I nodded once. "Thank you," I said, because I had been raised to be polite even when politeness was the most absurd possible response to a situation.

She left me alone. I lay there for a while and stared at the ceiling and let myself feel the full shape of it — not the shoulder, not the forearm, but the other thing. The thing that had been building for three years and had finally, on a crumbling ridge with three rogues closing in, reached its absolute limit.

He had not hesitated. That was the part I kept returning to. He had looked at the ridge, looked at the rogues, looked at Melody — and he had not hesitated. Not for a single second.

I had spent three years telling myself the bond would grow. That he was damaged and guarded and that patience was the answer.

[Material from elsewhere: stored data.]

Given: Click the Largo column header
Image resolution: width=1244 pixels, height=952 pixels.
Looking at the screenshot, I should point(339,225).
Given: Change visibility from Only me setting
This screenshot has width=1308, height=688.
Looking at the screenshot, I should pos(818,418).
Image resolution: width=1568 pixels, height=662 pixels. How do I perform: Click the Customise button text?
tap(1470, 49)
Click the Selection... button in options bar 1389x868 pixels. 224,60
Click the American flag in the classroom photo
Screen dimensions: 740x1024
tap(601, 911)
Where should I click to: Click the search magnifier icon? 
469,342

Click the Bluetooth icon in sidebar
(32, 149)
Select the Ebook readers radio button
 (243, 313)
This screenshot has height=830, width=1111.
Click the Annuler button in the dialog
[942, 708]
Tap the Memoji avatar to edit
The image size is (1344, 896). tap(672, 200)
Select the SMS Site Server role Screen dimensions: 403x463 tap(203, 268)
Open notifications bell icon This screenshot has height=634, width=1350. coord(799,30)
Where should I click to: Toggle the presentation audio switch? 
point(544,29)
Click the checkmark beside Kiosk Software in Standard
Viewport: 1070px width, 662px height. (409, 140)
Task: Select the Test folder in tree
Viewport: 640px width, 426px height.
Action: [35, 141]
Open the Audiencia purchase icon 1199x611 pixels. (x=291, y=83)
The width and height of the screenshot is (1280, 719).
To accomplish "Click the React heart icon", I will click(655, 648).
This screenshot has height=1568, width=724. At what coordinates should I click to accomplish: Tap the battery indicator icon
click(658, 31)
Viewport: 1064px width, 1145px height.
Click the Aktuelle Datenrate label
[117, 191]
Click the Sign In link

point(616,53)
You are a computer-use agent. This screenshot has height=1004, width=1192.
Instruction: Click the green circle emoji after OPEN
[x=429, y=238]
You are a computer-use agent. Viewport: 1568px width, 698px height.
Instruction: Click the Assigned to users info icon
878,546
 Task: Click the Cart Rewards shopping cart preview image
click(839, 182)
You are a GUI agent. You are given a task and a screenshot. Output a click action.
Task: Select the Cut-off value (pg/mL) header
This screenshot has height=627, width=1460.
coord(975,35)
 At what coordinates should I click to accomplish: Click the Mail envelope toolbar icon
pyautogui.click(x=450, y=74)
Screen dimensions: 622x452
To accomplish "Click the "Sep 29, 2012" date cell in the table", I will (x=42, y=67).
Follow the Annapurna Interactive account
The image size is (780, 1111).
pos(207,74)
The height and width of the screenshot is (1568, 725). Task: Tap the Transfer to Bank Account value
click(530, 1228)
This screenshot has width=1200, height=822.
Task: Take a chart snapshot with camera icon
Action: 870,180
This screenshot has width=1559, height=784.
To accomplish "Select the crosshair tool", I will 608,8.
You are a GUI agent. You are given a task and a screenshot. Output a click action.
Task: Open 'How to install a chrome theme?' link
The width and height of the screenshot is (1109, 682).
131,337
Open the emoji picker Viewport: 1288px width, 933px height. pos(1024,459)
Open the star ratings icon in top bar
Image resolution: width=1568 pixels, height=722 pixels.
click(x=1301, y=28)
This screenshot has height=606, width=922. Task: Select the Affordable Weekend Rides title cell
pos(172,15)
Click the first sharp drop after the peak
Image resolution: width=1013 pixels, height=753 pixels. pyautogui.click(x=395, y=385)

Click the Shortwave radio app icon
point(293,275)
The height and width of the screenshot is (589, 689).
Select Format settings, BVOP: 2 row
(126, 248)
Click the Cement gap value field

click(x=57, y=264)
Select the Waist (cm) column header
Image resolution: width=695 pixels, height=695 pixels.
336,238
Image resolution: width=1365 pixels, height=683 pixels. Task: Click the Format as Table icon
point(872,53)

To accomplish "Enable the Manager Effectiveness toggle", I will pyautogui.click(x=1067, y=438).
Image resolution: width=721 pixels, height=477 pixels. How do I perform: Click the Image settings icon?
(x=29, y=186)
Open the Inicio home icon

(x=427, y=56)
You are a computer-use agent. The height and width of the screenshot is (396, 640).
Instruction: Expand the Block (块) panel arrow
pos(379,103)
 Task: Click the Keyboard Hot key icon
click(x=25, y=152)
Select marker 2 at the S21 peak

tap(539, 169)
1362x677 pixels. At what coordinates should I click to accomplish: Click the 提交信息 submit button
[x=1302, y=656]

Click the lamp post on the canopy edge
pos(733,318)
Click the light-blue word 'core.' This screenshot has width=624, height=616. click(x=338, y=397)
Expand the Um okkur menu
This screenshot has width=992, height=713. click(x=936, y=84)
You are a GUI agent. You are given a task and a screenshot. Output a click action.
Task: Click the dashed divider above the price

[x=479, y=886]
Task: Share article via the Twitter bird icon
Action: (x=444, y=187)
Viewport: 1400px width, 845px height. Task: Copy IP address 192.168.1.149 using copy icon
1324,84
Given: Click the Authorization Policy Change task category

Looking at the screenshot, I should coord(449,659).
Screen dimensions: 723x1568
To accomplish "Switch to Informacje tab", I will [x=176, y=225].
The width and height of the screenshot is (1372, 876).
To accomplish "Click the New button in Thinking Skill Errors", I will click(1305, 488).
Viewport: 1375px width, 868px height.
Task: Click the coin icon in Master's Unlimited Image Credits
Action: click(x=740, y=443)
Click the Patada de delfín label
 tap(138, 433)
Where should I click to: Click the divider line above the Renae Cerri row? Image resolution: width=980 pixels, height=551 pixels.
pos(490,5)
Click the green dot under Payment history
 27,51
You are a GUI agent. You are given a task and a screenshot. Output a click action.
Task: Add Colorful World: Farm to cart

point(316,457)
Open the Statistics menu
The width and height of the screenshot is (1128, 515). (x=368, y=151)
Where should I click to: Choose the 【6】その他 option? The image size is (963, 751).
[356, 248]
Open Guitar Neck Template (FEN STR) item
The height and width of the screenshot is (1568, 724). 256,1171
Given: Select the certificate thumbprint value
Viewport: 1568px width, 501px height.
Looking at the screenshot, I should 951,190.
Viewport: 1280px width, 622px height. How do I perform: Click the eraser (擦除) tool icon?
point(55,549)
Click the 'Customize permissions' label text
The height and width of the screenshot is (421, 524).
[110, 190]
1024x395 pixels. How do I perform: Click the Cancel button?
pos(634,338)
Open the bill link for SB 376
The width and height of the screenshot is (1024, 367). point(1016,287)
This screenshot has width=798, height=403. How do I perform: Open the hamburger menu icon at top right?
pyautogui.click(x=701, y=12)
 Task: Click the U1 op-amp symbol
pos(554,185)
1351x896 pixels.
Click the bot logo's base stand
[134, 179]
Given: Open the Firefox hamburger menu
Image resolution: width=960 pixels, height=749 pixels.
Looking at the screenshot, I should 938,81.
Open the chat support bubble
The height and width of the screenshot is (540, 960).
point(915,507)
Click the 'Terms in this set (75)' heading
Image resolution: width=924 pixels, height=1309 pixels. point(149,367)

I had organized my supplies every morning and done my work and made myself useful and small and undemanding, and I had believed — I had genuinely believed — that if I gave enough, I would eventually be enough.

He had not hesitated.

---

I got up on the second attempt. My legs were unsteady and the room tilted slightly when I stood, but I held the wall and waited it out. My bandaged arms hung at my sides. I was still in the clothes I'd been wearing on the ridge, stiff with dried blood in places.

I walked to the doorway.

The healer's ward opened onto a corridor, and the corridor ran past a recovery room with the door standing half-open. I could see into it from where I stood.

Ian was seated beside a cot. His hand was covering Melody's hand. He was leaning forward slightly, saying something in a low voice, and Melody laughed — that soft, private laugh, the one that meant she felt safe and seen and attended to.

She had a shallow scratch on her cheek. A bruised wrist, from the look of the way she held it. She was wearing a clean sweater and her hair was loose and she looked, from where I stood, like a woman who had been through a minor inconvenience and was being very well taken care of.

Ian's face, turned toward her, was open in a way I had never once seen it turned toward me.

I stood in the doorway for a long moment.

Three years. Three years of his treatments, his silence, his single-word answers, his nods. Three years of making myself small enough to fit into the space he was willing to give me. Three years of a mate bond that I had tended like a fire in a room with no windows, feeding it carefully, refusing to let it go out, telling myself that warmth was coming.

He had not hesitated.

My wolf went absolutely still inside me. Not the frightened stillness of the ridge. Something different. Something that felt, for the first time in three years, like clarity.

She had known before I did. She had been trying to tell me for a long time.

I looked at Ian's hand covering Melody's hand, and I felt something inside me that had been bending for three years — bending and bending and refusing to break because I had not let it, because I had kept feeding that fire, because I had believed that giving enough would make me enough — I felt it stop bending.

It didn't break loudly. It didn't break the way I might have expected, with grief or rage or the kind of pain that makes you double over.

It just — stopped.

Like a wire finally going slack. Like a door swinging shut on a room I had been standing in for three years, waiting for someone who was never going to turn around.

I stood in the doorway with my bandaged arms at my sides and I breathed, and I let myself know what I already knew.

And then I started thinking about what came next.